◆ Порядок выполнения ◆
Продолжите текст о фашистском режиме Муссолини и его слабостях, начав сразу после последнего предложения.

В прошлое отошли времена, когда Муссолини подчеркивал свою демократичность. Сейчас он был для народа дуче — военный вождь, титул, заимствованный у древнего Рима, провидец, который всегда прав (лозунг «Муссолини всегда прав» настойчиво внедрялся в сознание каждого итальянца). Газеты вещали о фашистском стиле жизни, который требовал «быстроты, решительности, динамизма», и прочих качеств «человека эпохи Муссолини». В десятках выступлений Муссолини утверждал принцип «врожденного неравенства людей».

Казалось, фашистский режим прочно держит в руках все нити управления государством. Но именно в момент кажущегося громогласного успеха в Италии все отчетливее стали вырисовываться признаки общественного протеста, который позднее привел к мощному движению

Сопротивления. Даже профильтрованной информации, поступавшей к Грамши в тюрьму, было достаточно, чтобы воспроизвести общую картину. Мог ли Муссолини представить, что в дни его триумфа где-то в жалкой тюремной клинике человек, в котором едва теплится жизнь, трезво, как опытный шахматист, анализирует и взвешивает возможные варианты, видит в казалось бы неприступной позиции роковые слабости, неизбежно приводящие к краху фашизма. Демагогия может оглушить, усыпить, загипнотизировать, но рано или поздно приходит усталость от трескучих фраз, приходят сомнения и, в конечном итоге, прозрение. Раньше других этот процесс охватывает молодежь, именно ту часть общества, на которую любой тоталитарный режим оказывает особое давление. Может быть, в этом слове и кроется причина или одна из причин, порождающих активное противодействие, желание критически переосмыслить происходящее.

◆ Исходные данные ◆
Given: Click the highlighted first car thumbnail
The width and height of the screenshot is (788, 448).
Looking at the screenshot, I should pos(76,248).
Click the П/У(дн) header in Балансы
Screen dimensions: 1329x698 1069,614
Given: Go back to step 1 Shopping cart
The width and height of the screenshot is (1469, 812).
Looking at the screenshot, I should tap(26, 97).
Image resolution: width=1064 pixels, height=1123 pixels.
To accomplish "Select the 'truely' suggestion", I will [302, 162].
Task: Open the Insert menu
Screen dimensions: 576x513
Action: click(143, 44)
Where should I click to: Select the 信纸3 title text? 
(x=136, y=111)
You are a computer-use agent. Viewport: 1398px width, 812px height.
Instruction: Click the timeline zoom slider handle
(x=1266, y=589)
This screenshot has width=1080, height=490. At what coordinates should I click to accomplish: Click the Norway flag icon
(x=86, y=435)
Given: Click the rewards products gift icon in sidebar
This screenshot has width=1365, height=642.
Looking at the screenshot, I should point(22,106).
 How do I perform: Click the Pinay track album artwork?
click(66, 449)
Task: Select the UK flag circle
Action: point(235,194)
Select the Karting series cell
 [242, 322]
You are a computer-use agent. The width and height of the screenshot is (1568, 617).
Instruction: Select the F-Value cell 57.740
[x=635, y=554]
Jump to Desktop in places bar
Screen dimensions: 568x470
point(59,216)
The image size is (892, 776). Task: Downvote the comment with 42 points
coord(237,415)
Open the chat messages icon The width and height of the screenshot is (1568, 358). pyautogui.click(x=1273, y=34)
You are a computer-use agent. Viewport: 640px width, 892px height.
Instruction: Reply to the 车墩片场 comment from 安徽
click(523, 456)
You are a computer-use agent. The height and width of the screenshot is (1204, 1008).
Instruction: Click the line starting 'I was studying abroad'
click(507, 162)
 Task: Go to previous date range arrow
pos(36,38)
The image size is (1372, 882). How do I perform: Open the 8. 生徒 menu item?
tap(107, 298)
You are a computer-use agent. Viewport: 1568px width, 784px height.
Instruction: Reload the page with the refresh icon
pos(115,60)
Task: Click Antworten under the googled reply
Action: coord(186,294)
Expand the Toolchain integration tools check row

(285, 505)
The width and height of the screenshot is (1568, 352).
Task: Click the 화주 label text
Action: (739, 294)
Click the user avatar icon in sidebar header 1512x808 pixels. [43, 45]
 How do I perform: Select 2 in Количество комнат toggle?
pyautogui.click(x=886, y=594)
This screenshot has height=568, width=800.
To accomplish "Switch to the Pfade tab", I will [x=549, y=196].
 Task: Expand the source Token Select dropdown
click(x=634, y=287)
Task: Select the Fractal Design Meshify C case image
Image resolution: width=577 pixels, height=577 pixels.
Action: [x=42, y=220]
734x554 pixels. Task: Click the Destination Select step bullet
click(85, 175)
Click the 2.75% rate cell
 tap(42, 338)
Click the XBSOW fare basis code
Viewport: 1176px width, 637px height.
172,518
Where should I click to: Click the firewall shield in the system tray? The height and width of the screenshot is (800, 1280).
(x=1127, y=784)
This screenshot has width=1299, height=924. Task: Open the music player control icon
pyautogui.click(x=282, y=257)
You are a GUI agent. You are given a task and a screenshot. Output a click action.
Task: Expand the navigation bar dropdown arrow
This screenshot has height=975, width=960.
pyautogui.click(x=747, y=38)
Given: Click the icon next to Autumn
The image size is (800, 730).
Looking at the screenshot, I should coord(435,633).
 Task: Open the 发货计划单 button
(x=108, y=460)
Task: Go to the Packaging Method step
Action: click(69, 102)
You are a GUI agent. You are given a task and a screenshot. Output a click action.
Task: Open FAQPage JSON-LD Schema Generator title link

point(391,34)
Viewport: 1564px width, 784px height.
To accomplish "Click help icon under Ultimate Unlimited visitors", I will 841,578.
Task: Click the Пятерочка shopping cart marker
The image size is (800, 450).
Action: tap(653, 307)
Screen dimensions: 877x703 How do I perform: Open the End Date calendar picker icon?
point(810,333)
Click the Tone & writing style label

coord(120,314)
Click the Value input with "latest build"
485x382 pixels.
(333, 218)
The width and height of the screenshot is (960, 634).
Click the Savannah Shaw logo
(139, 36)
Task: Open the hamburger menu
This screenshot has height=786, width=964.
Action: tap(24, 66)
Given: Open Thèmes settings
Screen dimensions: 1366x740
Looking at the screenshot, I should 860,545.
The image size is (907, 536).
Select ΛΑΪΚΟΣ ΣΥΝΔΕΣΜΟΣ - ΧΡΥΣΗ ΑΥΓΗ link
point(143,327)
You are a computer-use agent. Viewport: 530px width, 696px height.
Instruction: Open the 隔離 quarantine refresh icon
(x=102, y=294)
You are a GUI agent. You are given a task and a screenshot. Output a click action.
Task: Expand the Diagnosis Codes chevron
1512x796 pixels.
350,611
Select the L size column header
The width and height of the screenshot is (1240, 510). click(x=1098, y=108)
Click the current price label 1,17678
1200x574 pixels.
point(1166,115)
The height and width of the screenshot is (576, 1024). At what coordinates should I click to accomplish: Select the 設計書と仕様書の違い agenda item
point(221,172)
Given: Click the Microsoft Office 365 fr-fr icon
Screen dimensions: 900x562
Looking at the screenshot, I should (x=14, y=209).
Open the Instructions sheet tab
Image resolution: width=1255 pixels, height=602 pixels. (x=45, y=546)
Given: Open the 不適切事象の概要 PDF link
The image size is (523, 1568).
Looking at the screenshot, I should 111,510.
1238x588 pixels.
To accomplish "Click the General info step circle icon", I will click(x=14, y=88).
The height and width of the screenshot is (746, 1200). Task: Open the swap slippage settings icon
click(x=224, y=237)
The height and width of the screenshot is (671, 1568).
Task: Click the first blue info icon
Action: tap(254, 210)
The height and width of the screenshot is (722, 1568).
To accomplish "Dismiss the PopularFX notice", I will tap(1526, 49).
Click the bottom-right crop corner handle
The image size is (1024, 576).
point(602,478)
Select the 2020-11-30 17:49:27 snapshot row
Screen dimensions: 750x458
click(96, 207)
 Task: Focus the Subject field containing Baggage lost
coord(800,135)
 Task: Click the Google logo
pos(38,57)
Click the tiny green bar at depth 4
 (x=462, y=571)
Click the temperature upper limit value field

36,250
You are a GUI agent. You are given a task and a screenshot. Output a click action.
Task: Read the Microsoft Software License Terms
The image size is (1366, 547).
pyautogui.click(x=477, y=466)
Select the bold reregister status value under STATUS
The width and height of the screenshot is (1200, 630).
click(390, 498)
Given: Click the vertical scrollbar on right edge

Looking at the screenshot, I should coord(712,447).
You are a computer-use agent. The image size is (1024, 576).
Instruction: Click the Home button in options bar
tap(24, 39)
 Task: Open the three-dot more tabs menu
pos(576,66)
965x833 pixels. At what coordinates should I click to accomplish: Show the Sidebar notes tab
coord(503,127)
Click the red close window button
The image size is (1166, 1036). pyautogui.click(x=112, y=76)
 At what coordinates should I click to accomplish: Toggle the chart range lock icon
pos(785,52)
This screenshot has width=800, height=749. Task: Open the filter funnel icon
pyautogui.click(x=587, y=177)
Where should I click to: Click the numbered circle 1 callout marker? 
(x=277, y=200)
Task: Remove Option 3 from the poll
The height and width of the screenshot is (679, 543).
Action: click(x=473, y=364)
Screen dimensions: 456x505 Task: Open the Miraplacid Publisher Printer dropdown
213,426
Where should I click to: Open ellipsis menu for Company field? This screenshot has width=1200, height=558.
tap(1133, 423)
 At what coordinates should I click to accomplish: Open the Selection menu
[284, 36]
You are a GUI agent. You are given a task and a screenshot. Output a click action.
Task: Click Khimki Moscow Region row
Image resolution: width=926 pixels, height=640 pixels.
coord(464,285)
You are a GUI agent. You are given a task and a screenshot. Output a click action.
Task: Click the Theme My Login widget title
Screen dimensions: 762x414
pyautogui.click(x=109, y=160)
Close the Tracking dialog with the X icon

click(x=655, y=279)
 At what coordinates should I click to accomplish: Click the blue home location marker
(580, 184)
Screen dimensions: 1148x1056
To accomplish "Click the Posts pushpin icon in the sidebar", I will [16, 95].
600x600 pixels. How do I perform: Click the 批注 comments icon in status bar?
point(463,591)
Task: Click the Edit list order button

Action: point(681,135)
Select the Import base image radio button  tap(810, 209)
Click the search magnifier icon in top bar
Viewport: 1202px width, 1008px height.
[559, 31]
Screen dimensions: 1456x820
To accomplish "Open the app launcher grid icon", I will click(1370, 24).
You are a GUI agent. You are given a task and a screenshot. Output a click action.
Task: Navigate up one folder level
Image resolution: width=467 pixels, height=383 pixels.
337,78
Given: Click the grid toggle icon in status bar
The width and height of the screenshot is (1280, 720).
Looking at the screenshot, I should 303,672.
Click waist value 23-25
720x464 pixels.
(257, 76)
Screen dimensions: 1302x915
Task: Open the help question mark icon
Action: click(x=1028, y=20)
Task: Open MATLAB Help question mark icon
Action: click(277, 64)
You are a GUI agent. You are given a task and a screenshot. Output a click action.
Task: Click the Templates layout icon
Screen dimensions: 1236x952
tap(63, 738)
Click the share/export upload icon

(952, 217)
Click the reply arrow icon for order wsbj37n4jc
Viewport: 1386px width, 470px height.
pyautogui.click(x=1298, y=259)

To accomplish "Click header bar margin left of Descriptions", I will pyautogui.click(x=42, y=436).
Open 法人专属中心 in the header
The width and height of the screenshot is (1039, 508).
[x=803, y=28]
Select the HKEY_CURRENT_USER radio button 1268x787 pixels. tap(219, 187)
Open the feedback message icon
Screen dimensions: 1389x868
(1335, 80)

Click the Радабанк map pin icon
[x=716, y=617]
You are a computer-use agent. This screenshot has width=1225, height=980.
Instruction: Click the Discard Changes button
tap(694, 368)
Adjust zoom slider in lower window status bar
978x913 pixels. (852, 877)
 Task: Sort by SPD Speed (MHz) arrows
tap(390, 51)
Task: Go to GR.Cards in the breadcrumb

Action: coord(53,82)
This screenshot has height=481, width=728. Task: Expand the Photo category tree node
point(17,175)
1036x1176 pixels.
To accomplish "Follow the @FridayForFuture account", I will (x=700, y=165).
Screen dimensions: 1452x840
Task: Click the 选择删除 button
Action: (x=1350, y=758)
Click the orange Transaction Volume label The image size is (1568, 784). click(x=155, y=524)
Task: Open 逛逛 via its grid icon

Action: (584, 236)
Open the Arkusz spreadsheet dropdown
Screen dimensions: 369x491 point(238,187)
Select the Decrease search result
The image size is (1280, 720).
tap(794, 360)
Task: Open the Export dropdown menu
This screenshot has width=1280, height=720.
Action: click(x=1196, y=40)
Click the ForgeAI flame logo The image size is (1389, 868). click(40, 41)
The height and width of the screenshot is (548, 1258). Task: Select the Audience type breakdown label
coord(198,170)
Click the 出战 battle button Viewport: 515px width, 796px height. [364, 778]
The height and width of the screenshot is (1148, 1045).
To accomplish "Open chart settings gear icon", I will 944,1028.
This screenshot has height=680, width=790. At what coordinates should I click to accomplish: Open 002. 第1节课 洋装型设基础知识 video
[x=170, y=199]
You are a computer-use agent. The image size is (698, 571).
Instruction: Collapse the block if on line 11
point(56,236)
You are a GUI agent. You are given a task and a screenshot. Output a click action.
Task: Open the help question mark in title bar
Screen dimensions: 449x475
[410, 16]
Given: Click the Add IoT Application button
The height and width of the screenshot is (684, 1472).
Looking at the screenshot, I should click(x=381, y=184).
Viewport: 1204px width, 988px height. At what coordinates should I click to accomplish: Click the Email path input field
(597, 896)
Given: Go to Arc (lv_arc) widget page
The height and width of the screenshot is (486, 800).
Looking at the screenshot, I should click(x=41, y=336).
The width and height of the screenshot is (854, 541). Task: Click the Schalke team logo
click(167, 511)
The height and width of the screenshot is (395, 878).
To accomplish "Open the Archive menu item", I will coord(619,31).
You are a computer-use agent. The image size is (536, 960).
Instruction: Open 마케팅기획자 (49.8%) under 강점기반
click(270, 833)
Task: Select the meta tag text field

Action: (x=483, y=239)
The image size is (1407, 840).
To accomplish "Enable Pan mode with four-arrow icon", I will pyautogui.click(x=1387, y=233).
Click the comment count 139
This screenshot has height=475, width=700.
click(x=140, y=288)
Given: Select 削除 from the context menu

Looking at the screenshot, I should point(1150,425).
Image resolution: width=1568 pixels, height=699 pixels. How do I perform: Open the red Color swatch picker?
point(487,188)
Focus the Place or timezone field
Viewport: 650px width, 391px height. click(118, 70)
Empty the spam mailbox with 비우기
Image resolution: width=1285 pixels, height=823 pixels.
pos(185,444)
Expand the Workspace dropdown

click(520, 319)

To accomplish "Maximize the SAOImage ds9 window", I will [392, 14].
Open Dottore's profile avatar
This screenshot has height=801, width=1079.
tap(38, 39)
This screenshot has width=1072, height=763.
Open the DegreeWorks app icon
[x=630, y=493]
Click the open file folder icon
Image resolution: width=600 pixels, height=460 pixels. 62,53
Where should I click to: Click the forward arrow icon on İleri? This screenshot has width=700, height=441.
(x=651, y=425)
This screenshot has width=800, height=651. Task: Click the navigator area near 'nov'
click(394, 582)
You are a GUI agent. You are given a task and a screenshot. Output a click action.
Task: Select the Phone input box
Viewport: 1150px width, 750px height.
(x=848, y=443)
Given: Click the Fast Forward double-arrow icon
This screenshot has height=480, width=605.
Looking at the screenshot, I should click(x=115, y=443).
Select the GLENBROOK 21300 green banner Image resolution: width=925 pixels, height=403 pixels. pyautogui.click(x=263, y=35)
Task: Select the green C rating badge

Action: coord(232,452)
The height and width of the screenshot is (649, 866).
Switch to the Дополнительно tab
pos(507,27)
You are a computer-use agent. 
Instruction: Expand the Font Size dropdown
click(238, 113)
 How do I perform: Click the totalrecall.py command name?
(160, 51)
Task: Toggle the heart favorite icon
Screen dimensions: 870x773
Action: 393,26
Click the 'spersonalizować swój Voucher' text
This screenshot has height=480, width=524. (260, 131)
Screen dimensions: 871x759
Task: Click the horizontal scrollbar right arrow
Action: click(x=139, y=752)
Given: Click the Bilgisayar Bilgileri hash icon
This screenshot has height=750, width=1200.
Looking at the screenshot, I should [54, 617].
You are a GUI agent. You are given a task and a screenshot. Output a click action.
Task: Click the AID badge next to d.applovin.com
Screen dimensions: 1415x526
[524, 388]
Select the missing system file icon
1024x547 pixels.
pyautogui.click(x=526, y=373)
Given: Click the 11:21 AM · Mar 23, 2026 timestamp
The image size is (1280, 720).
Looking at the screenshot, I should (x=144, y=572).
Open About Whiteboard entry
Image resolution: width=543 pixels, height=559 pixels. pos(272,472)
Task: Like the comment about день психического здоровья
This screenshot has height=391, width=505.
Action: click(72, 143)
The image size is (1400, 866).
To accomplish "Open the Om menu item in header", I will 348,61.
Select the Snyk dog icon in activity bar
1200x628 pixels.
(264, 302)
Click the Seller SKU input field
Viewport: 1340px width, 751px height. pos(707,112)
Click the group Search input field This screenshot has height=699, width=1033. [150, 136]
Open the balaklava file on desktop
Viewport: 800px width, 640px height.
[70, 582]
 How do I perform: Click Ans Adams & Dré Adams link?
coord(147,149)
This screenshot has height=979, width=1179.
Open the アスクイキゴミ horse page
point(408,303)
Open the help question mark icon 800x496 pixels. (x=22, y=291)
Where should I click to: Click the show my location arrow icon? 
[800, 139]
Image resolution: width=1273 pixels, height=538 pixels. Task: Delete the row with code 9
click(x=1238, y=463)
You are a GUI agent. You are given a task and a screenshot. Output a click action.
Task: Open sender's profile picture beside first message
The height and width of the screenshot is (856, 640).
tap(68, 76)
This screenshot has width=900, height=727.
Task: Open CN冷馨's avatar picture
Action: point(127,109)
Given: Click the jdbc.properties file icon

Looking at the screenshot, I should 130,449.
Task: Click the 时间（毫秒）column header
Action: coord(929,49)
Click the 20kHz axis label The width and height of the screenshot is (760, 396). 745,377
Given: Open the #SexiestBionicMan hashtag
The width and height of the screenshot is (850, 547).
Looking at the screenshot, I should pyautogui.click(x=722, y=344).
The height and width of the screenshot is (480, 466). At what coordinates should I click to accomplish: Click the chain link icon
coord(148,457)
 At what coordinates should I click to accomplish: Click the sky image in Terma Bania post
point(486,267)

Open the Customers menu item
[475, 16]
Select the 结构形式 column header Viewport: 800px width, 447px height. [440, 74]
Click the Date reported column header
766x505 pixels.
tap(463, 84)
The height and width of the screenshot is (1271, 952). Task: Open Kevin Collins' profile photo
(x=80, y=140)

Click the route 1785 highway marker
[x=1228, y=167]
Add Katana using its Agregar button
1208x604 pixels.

◆ Письменный ответ ◆
Перед молодым итальянцем было три дороги: фашизм, следование по традиционному пути итальянского либерализма, коммунистическое движение. Все больше молодых людей входило в коммунистические группы.

Почти все предвидения Грамши сбылись, но ему это уже не суждено было увидеть.


После клиники Татьяна Аполлоновна зашла в лабораторию за медицинскими анализами и только потом направилась домой. Кончался холодный ясный день, какие нередко бывают зимой в Риме; в сгущающихся сумерках голые ветви платанов казались узловатыми руками, воздетыми в горестной жалобе к небу. Татьяна Аполлоновна смертельно устала, мечтала лечь и уснуть. Но посидев с четверть часа бездумно и не двигаясь, встала, зажгла спиртовку, поставила на нее кофейник и села за письмо в Москву.


«Рим, 16 февраля 1937г.

Дорогая Юличка,

мне очень жаль, что с этой почтой Антонио не может написать тебе письмо, вот уже больше трех недель, как он стал чувствовать сильное недомогание, страдает сильными головными болями, бессонницей, и вследствие этого чувствует слабость. И вот уже две недели как он не встает с постели».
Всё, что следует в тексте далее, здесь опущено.